### Stated problem 1
From the essay on Mother Teresa's loss of faith, copy word for word the part starting with "Despite her" and going on through "believers as well.".
### Stated problem 2
Answer these from the essay on Mother Teresa's loss of faith:
(a) In what year did her crisis of faith begin?
(b) Who edited the book of her letters?
(c) What did she call her smile?

*** Passage provided

THE UNFALSIFIABLE NATURE OF RELIGIOUS BELIEF
Mother Teresa's Loss of Faith
Stes de Necker
Few people
are aware of the decades-long crisis of faith in the life of Agnes Bojaxhiu,
better known as Mother Teresa.
A biography, Come
Be My Light, consists of numerous letters Teresa exchanged with her church
superiors. These letters reveal that for the last fifty years of her
life, she felt as if God had withdrawn his presence from her and would not
respond to her prayers.
Unable to
feel any hint of God’s existence – “neither in her heart or in the Eucharist”,
according to Brian Kolodiejchuk, the book’s editor – she lived in a permanent
state of silent misery and despair.
Some excerpts from Teresa’s letters reveal
just how tormented she was:
“I call, I cling, I want — and there
is no One to answer — no One on Whom I can cling — no, No One. — Alone … Where
is my Faith — even deep down right in there is nothing, but emptiness &
darkness — My God — how painful is this unknown pain — I have no Faith — I dare
not utter the words & thoughts that crowd in my heart — & make me
suffer untold agony.”
“So many unanswered questions live
within me afraid to uncover them — because of the blasphemy — If there be God —
please forgive me — When I try to raise my thoughts to Heaven — there is such
convicting emptiness that those very thoughts return like sharp knives &
hurt my very soul. — I am told God loves me — and yet the reality of darkness
& coldness & emptiness is so great that nothing touches my soul.”
This crisis of
faith began in 1946, the same year that she began her evangelistic work among
the poor in Kolkata, and continued unabated, except for a few weeks in 1958,
until her death in 1997.
The church
assigned a long series of priests and bishops to act as her confessors, trying
to help her recover her faith, but all of them ultimately met with failure.
Despite her
intense inner turmoil, Teresa always kept up a facade of cheerful piety in
public, professing religious sentiments which she did not truly feel. Her letters
reveal that this was a fully conscious act of deception. She called her smile
“a mask”, and wrote privately to a confidant about one public appearance: “I spoke as if my very heart was in love
with God — tender, personal love… If you were [there], you would have said,
‘What hypocrisy.'”
The inability
to feel God’s presence is a common element of deconversion stories, but as
Teresa’s letters show, it happens in people who remain believers as well.
Of course,
atheists should not be at all surprised by this, since we are well aware that
there is no god there to feel. In the initial ecstasy of conversion, a new
believer may convince themselves that they have felt God’s presence, but after
the exhilaration fades, the sense of presence often goes with it. If this can
happen to a believer as famed as Mother Teresa, it undoubtedly happens to
others as well.

******
*** Data entries

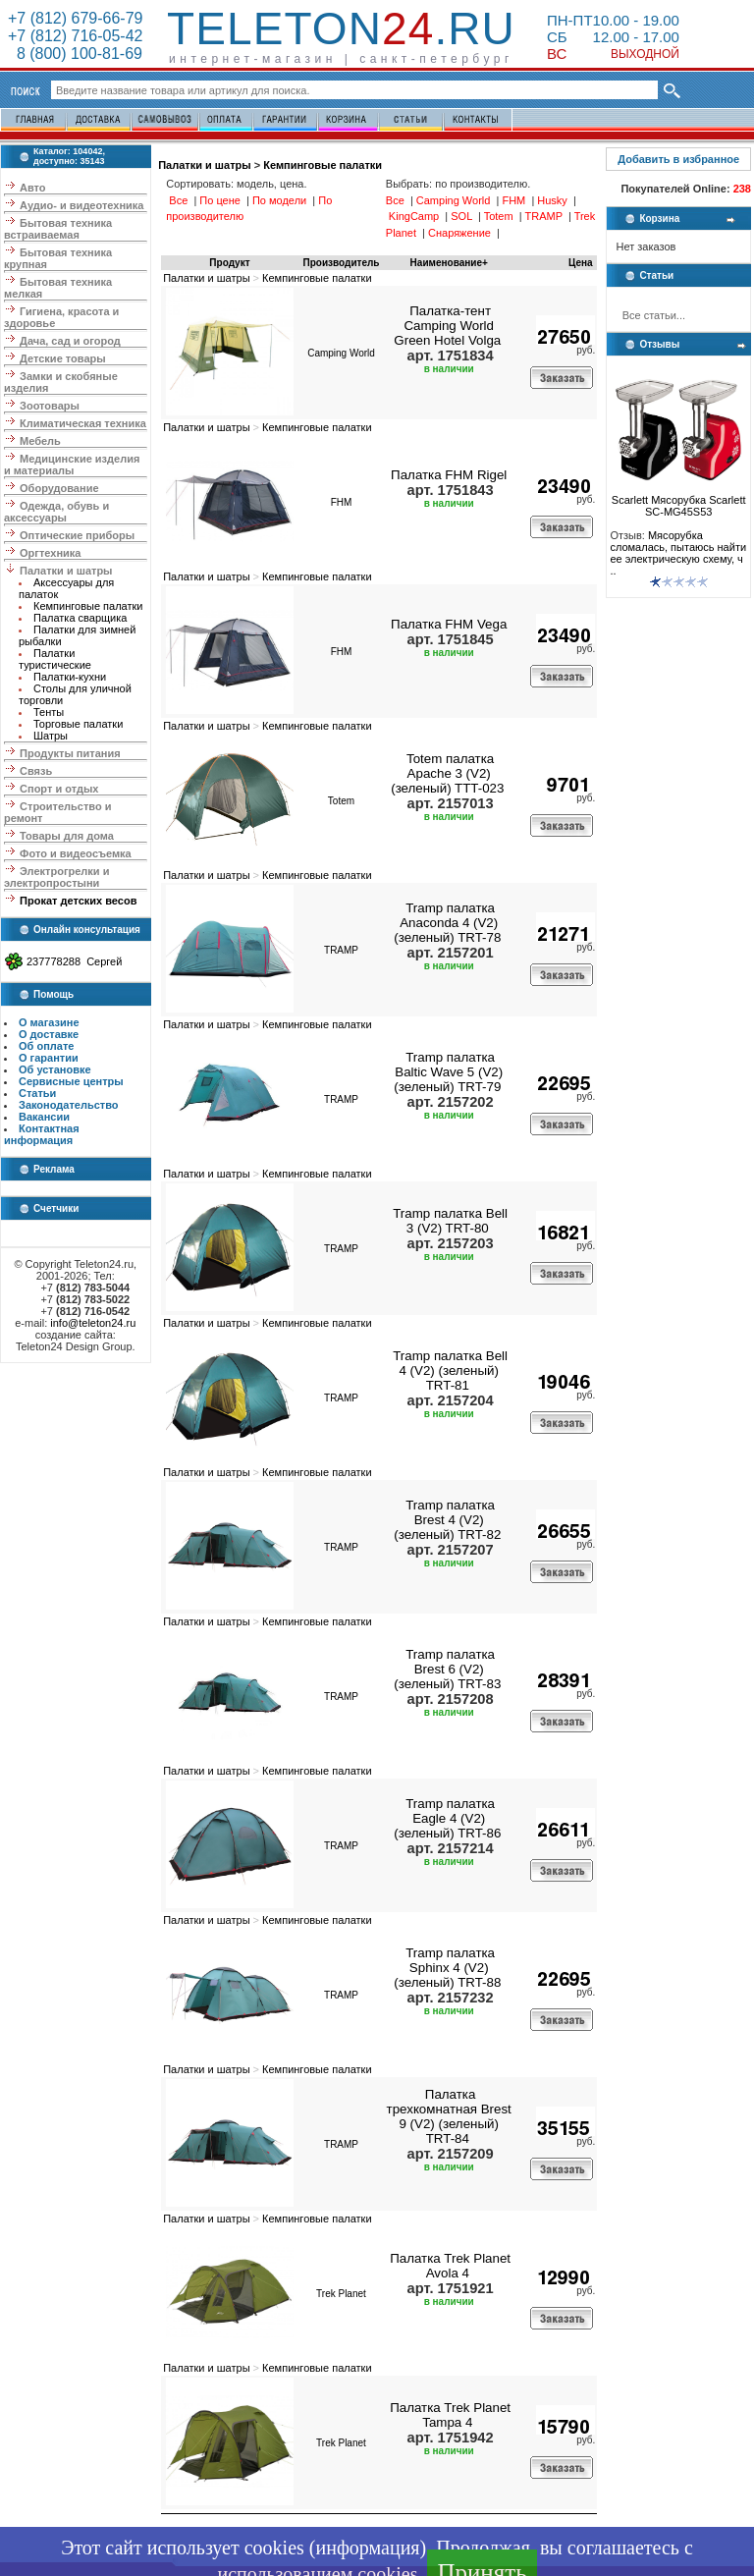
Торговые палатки (78, 724)
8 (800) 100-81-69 (75, 53)
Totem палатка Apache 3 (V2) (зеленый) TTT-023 (447, 773)
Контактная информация (42, 1134)
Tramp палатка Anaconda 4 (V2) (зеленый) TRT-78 (447, 923)
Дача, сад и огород (70, 341)
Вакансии (44, 1117)
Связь (36, 771)
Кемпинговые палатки (87, 606)
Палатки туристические (55, 659)
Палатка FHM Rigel (449, 474)
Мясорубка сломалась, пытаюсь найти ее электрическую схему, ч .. (678, 552)
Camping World (341, 353)
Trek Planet (341, 2293)
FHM (341, 502)
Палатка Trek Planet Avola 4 (450, 2265)
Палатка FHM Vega (449, 624)
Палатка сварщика (80, 618)
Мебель (40, 441)
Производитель (341, 262)
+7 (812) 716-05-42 (75, 35)
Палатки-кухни (69, 677)
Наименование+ (449, 262)
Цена (580, 262)
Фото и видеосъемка (76, 853)
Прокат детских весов (78, 900)
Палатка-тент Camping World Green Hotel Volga (447, 325)
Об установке (55, 1069)
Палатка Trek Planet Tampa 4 (450, 2415)
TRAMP (341, 950)
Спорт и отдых (59, 789)
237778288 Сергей (74, 961)
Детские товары (63, 358)
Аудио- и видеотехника (81, 205)
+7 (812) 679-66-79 (75, 18)
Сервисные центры (71, 1081)
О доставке (49, 1034)
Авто (33, 187)
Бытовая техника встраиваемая (58, 229)
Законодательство (69, 1105)
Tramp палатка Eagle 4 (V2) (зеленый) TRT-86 (447, 1818)
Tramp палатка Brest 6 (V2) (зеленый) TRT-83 (447, 1669)
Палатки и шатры (66, 570)
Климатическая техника (83, 423)
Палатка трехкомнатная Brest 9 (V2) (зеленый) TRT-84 (449, 2116)
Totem (341, 800)
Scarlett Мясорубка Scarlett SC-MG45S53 (679, 501)
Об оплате (46, 1046)
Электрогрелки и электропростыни (56, 877)
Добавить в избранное (678, 159)
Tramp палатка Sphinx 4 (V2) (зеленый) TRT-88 (447, 1968)
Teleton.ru (341, 28)
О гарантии (49, 1058)
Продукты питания (70, 753)
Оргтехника (50, 553)
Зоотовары (50, 405)
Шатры (50, 735)
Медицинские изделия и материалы (71, 464)
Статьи (37, 1093)
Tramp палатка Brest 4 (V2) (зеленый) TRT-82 (447, 1520)
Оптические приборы (77, 535)
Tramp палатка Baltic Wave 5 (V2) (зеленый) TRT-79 (448, 1072)
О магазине (49, 1022)
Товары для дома (67, 836)
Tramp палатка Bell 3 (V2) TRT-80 (450, 1220)
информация (367, 2547)
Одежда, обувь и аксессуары (56, 511)
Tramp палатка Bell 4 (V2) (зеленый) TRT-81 (450, 1370)
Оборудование (59, 488)
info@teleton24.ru (92, 1323)
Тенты (48, 712)
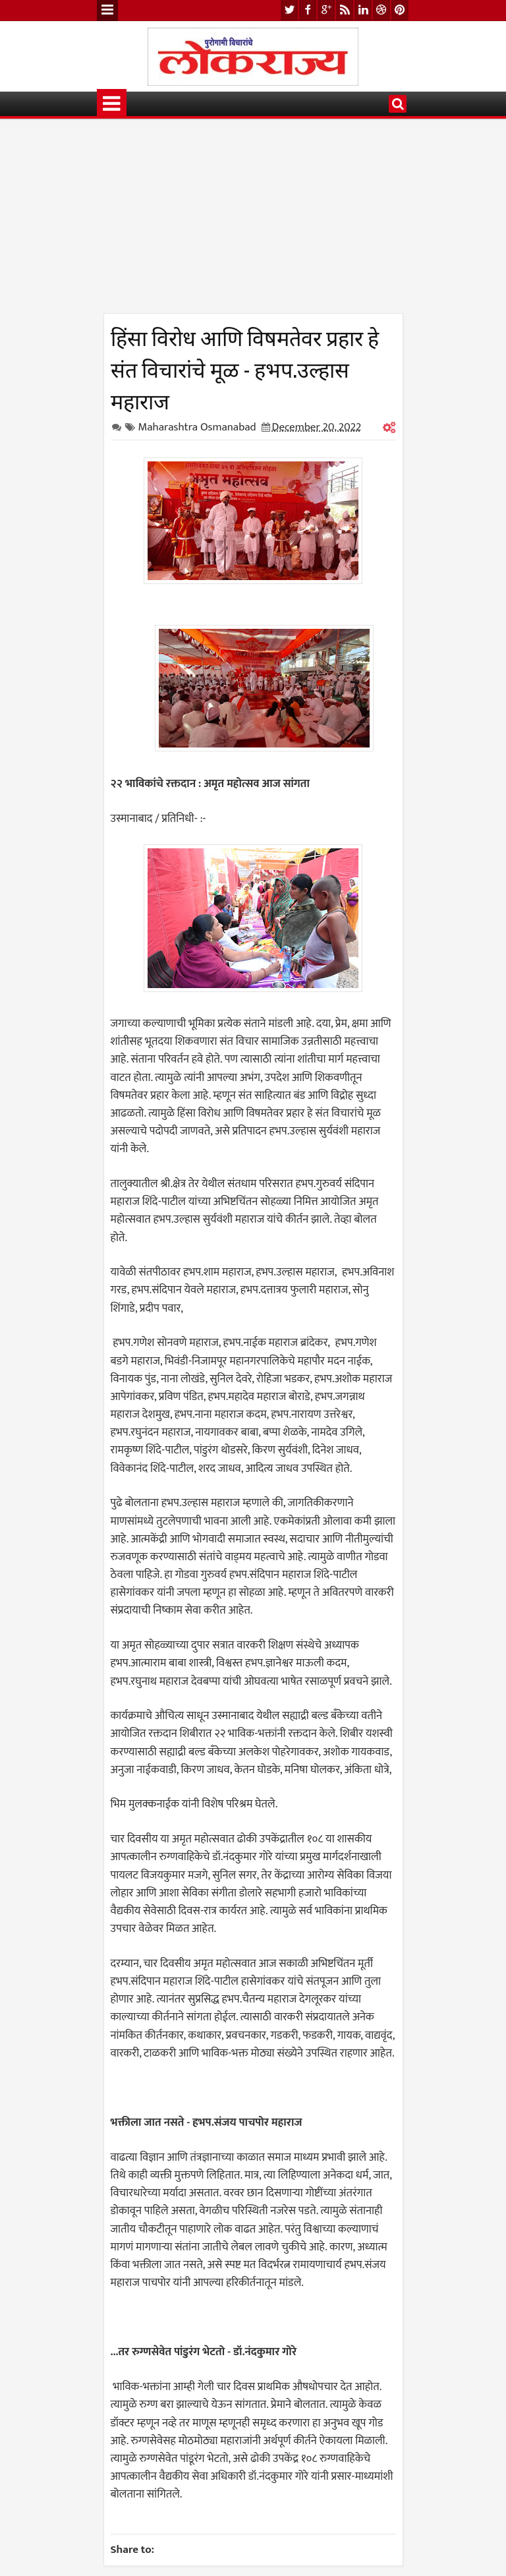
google (326, 10)
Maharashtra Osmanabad (197, 427)
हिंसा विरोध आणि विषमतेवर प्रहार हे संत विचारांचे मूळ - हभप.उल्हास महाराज (245, 367)
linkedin (363, 10)
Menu (107, 10)
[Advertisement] (253, 221)
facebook (307, 10)
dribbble (381, 10)
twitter (289, 10)
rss (344, 10)
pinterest (399, 10)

******

### Exercise answer 1
Despite her
intense inner turmoil, Teresa always kept up a facade of cheerful piety in
public, professing religious sentiments which she did not truly feel. Her letters
reveal that this was a fully conscious act of deception. She called her smile
“a mask”, and wrote privately to a confidant about one public appearance: “I spoke as if my very heart was in love
with God — tender, personal love… If you were [there], you would have said,
‘What hypocrisy.'”
The inability
to feel God’s presence is a common element of deconversion stories, but as
Teresa’s letters show, it happens in people who remain believers as well.

### Exercise answer 2
(a) 1946
(b) Brian Kolodiejchuk
(c) "A mask"